Sometimes some data is missing from Prometheus's query

747 Views Asked by At

I have 3 Ubuntu machines. Each of them has Prometheus installed with node_exporter. When I try to get network statistics, I query

  • node_network_receive_bytes_total
  • node_network_transmit_bytes_total
  • node_network_receive_drop_total
  • node_network_transmit_drop_total
  • node_network_receive_errs_total
  • node_network_transmit_errs_total
  • node_network_receive_packets_total
  • node_network_transmit_packets_total

one by one in a for loop through HTTP API.

For most of time, returned statistics are fine. However, in some cases, data for one node will be missing.

For example, in 1 round, query for node_network_receive_bytes_total returns all data. But the data of 3rd node is missing in node_network_receive_packets_total.

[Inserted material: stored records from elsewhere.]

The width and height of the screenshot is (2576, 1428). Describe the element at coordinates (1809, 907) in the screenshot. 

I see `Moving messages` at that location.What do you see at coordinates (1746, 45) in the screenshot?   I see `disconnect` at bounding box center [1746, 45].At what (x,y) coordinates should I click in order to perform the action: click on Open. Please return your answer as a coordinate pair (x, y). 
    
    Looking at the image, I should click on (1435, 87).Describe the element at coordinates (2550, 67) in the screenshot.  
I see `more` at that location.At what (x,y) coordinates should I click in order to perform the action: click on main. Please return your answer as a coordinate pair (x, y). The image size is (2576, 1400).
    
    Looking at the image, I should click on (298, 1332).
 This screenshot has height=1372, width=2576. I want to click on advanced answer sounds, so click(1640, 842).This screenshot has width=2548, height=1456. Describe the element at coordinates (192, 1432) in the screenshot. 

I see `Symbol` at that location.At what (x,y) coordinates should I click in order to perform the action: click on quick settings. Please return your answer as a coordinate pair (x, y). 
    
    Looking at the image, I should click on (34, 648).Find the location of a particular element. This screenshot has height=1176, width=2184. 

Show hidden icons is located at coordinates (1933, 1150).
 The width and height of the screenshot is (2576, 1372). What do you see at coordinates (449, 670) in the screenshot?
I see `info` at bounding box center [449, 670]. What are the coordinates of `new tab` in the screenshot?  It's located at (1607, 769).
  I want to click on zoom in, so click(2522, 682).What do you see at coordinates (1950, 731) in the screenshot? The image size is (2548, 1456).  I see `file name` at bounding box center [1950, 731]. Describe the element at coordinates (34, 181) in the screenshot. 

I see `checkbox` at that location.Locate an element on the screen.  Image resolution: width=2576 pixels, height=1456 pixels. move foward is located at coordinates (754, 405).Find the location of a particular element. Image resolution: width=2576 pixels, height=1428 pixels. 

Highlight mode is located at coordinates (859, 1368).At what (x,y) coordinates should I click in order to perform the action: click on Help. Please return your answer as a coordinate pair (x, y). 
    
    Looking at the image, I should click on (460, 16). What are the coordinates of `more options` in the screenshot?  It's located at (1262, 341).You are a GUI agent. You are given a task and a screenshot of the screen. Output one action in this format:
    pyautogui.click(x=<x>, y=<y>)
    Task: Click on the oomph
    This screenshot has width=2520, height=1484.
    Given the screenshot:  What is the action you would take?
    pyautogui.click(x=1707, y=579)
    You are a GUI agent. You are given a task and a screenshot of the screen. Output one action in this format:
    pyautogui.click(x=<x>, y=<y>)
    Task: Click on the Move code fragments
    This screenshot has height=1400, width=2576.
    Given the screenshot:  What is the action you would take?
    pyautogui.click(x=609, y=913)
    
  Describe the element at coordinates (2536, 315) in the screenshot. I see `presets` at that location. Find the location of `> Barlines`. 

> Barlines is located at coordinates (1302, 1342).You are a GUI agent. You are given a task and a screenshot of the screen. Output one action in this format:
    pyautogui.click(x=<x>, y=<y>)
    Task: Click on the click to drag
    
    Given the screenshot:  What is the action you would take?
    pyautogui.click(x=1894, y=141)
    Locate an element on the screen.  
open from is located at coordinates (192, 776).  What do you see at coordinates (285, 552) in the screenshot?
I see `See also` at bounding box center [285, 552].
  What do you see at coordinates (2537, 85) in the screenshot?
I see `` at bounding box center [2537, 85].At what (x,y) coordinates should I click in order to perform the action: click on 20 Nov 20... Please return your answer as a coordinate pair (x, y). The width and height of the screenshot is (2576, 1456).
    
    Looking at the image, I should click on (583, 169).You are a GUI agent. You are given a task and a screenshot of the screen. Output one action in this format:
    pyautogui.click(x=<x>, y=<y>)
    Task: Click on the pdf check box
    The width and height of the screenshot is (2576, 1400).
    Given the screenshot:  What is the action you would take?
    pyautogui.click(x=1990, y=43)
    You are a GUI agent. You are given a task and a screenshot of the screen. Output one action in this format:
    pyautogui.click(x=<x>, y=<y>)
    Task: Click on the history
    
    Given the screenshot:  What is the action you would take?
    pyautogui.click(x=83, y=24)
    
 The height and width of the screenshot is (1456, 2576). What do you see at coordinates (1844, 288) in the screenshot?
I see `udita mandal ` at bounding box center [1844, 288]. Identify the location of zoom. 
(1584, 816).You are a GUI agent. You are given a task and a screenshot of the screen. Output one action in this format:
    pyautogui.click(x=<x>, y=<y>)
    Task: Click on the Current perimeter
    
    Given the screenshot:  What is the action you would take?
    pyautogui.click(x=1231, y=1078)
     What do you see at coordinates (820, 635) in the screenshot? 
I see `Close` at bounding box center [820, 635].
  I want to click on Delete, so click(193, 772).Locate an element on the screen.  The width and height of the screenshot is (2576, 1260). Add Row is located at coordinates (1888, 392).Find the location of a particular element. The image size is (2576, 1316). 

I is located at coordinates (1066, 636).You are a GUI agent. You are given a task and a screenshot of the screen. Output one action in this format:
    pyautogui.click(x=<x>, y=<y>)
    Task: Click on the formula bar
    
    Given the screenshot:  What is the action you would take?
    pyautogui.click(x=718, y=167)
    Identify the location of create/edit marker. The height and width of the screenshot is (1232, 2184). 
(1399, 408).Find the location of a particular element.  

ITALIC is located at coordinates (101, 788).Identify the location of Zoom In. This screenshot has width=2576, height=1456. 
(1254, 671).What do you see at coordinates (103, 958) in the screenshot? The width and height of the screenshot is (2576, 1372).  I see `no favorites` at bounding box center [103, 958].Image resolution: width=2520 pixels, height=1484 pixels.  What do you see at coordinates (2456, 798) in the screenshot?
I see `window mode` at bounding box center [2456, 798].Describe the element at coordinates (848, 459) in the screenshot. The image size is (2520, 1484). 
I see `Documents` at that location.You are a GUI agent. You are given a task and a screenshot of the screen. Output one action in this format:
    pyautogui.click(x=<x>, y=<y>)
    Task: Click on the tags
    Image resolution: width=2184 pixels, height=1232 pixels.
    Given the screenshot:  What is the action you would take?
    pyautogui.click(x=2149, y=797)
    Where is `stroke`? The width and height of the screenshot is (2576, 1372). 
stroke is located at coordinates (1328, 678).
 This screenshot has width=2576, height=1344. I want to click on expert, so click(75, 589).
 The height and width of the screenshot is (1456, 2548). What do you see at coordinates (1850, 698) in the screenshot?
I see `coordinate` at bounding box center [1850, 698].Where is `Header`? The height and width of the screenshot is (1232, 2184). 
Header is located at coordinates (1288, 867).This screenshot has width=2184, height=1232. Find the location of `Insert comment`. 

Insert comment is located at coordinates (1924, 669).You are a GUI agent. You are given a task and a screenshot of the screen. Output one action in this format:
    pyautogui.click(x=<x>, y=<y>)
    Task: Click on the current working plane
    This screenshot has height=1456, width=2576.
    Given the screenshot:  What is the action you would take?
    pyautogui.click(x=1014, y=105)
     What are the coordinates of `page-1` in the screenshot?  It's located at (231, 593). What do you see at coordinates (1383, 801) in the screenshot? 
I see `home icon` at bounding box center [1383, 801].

How can I avoid this problem? Or do I simply resend the query if I found some data is missing?

1

There are 1 best solutions below

0
On

I think this happens because the actual data has not been saved to prometheus when I try to query it.

Think about this scenario, prometheus pulls data from node_exporters on each node. These pull actions are not done at exactly the same time. When I send the query, it is possible that prometheus has finished pulling the latest data from 2 nodes but not for the 3rd node. So, prometheus cannot calculate the value at a timestamp for the 3rd node. This leads to the 3rd node's data been not returned in the query.

BTW, from source code of prometheus, even if you do not specify a timestamp in query request, prometheus will generate a timestamp.

I find 2 workarounds for this problem:

  1. Setting time parameter of query request to 1 second ago from now. In this way, you are always querying "old" data, so no need to worry about data not existing. However, the drawback is that the data you get is not very accurate, since you are always using data of 1 second ago as now.
  2. Simply send query to prometheus again.